Please write out every entry below word for word, leaving out the pictures.

(Dataset excerpt)
↓

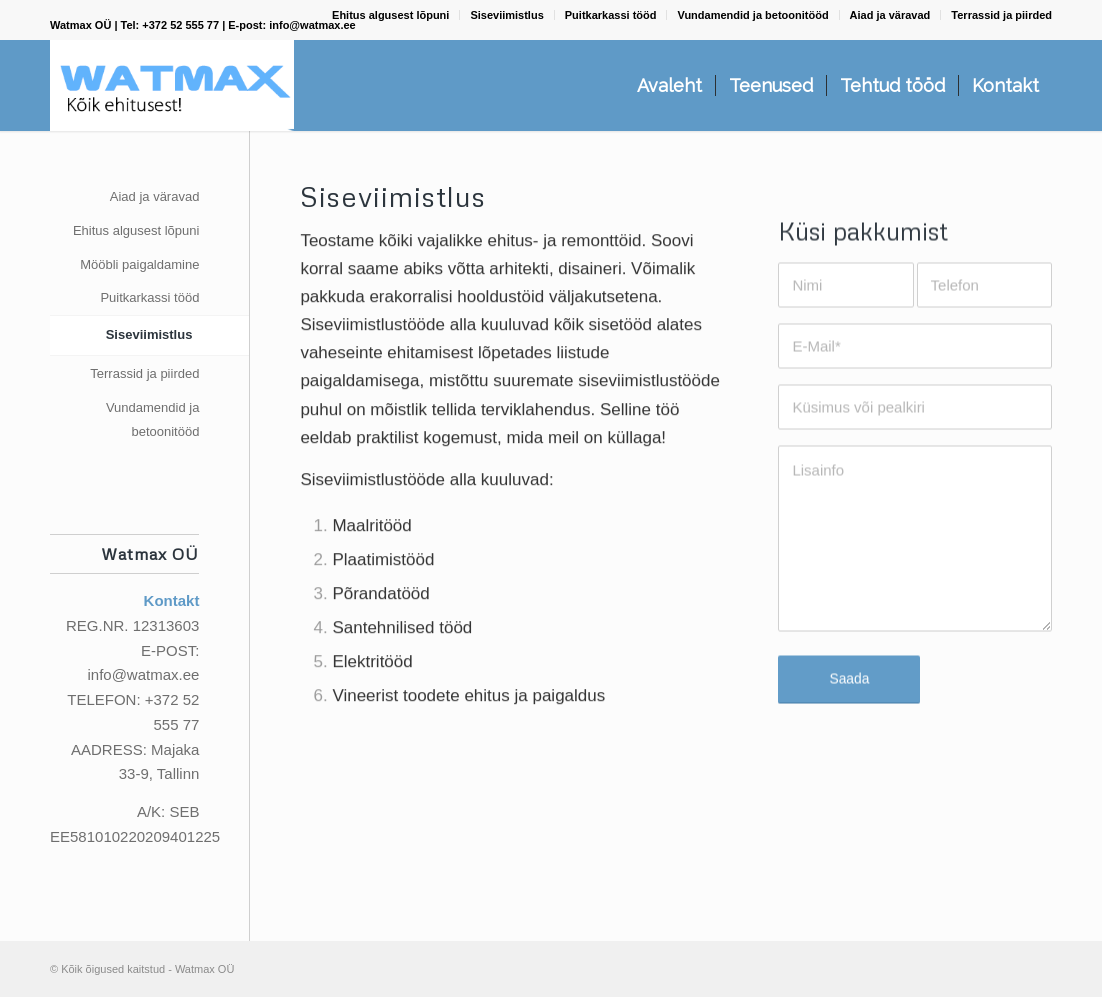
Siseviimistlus (506, 15)
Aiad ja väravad (890, 15)
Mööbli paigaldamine (139, 264)
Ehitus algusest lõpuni (390, 15)
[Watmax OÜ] (172, 85)
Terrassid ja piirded (1001, 15)
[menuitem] (391, 15)
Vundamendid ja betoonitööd (752, 15)
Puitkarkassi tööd (611, 15)
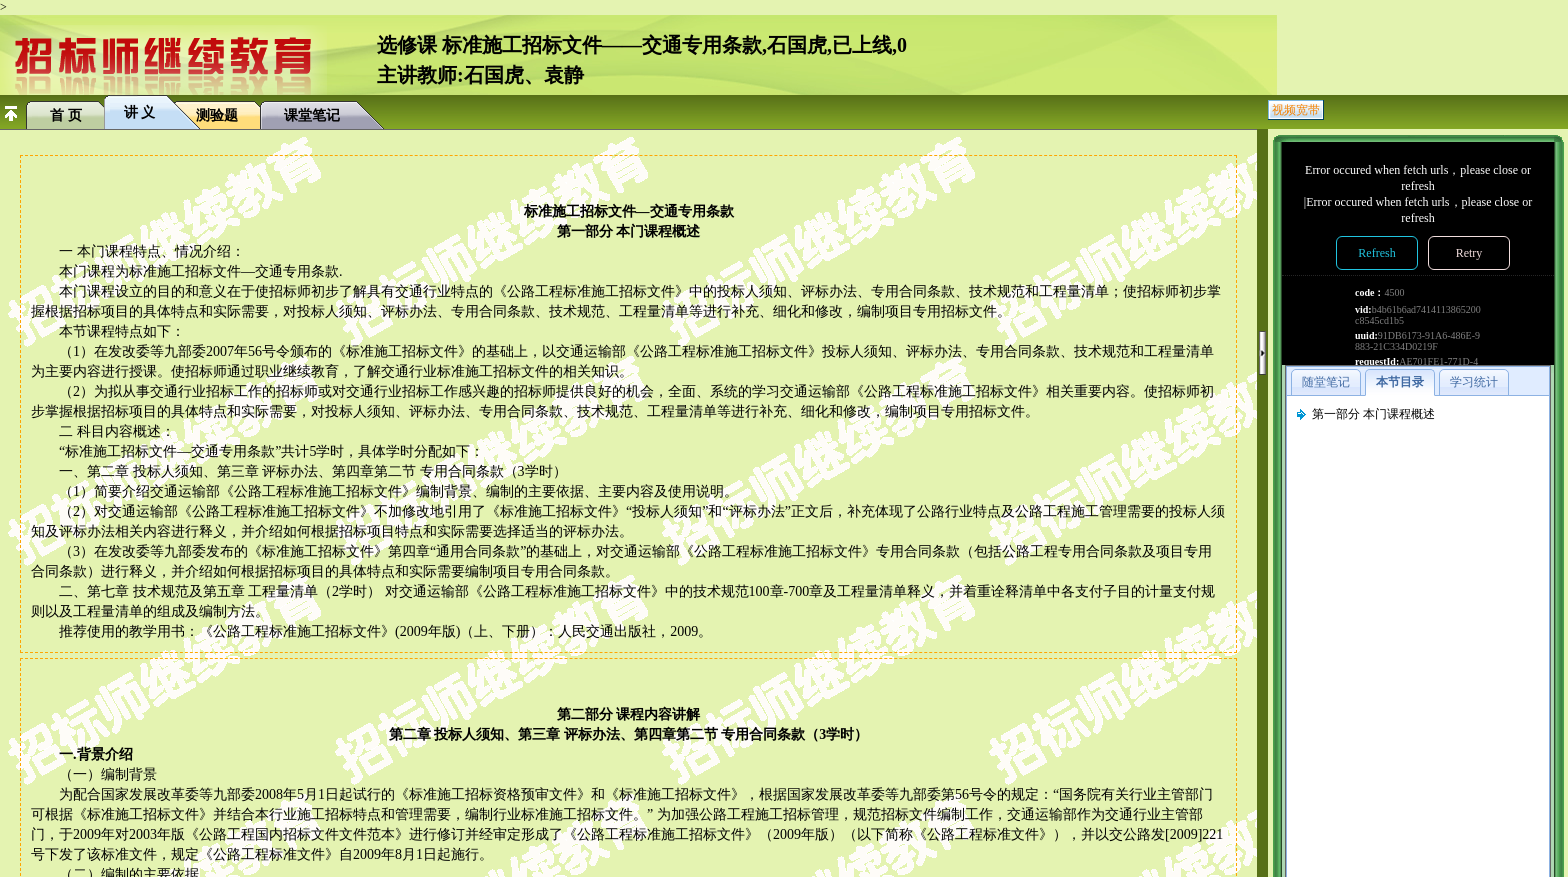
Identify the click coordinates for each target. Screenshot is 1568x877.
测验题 (217, 115)
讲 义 (140, 112)
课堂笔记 (312, 115)
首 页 (66, 115)
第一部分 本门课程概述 (1373, 414)
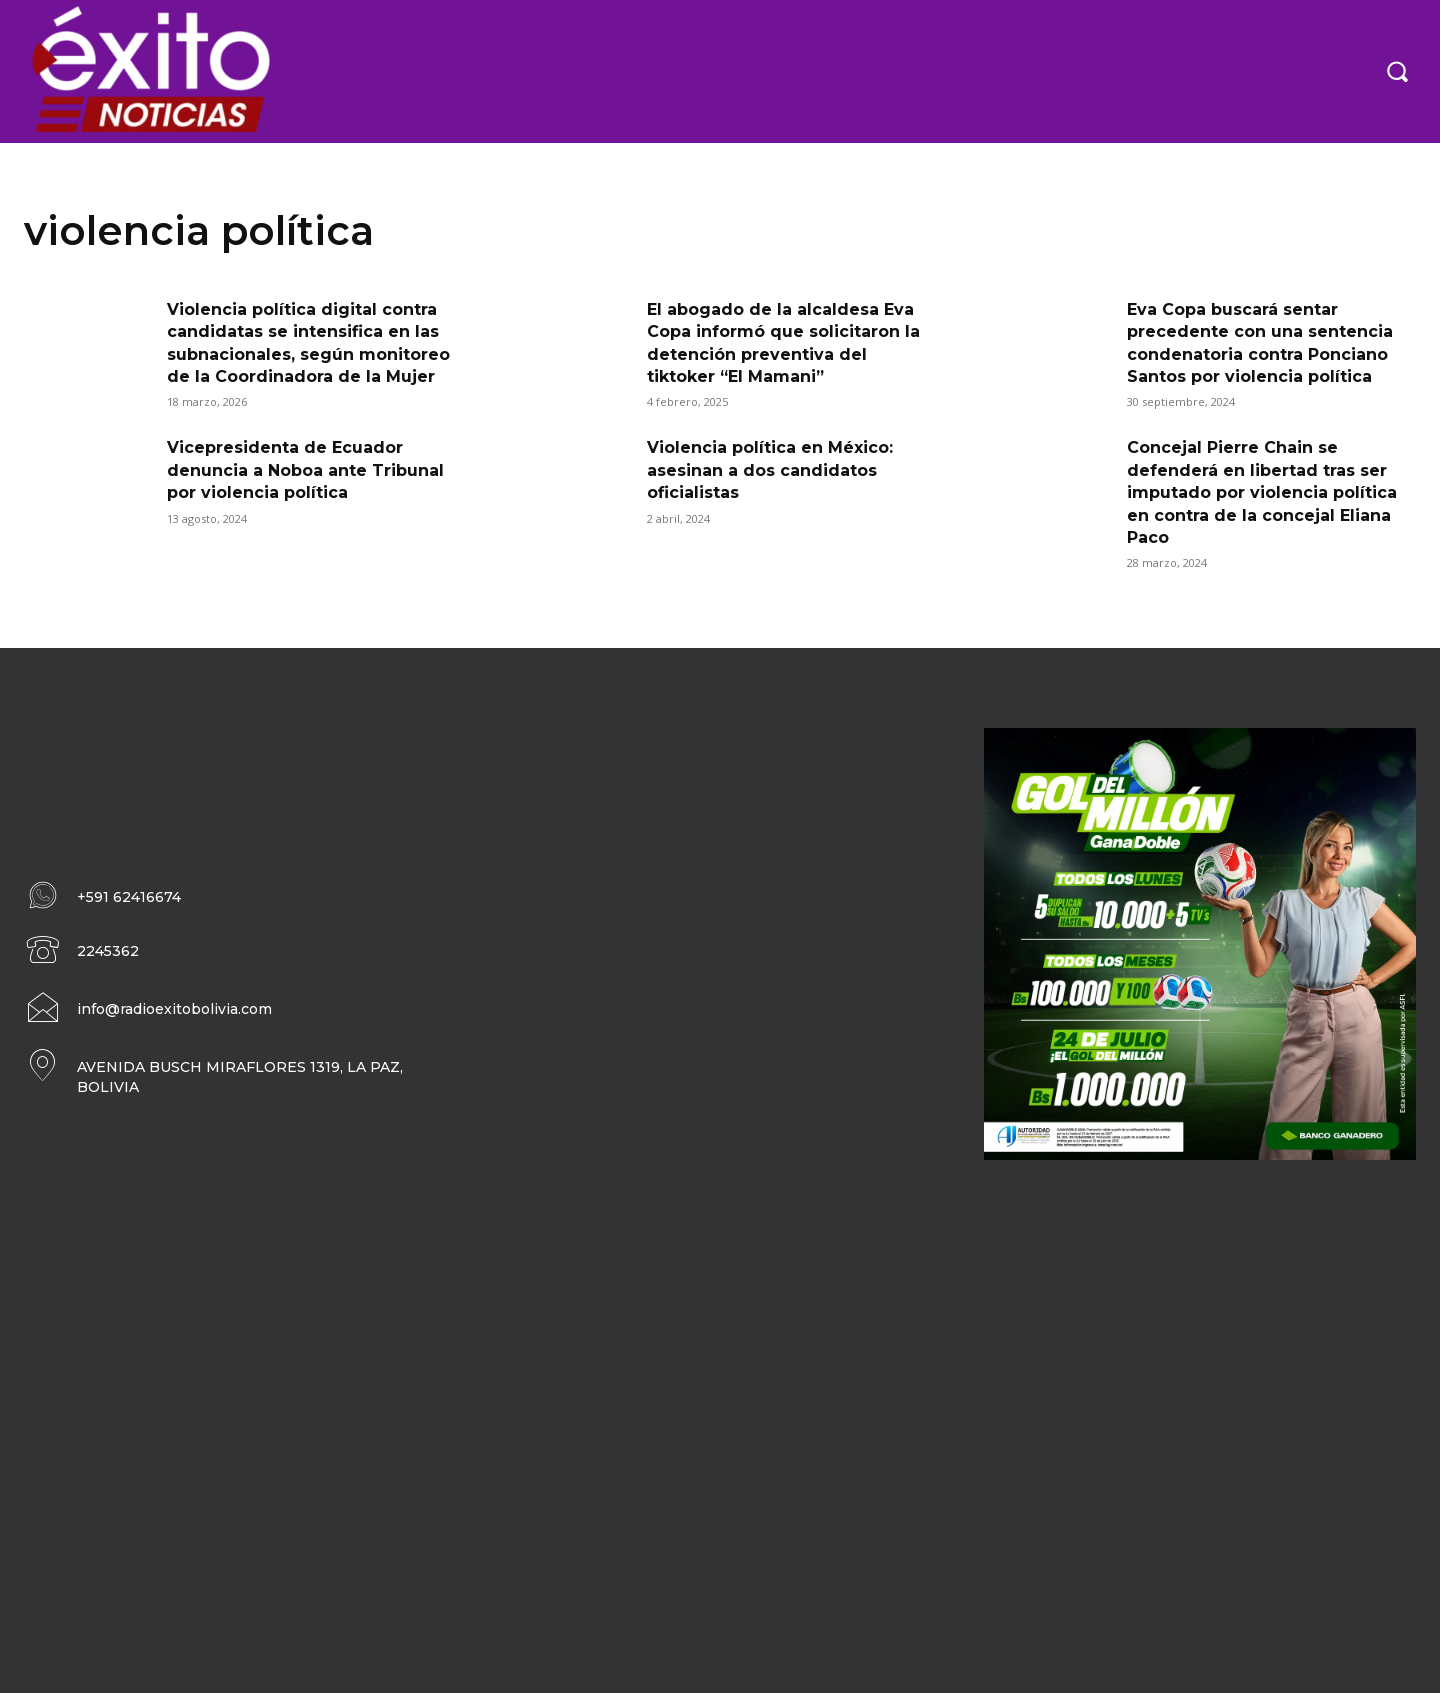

↑

Answer to the exercise:
Siseviimistlus (506, 15)
Aiad ja väravad (890, 15)
Mööbli paigaldamine (139, 264)
Ehitus algusest lõpuni (390, 15)
[Watmax OÜ] (172, 85)
Terrassid ja piirded (1001, 15)
[menuitem] (391, 15)
Vundamendid ja betoonitööd (752, 15)
Puitkarkassi tööd (611, 15)
Identify the click coordinates for each target. Screenshot is 1568x877.
测验题 (217, 115)
讲 义 (140, 112)
课堂笔记 (312, 115)
首 页 (66, 115)
第一部分 本门课程概述 (1373, 414)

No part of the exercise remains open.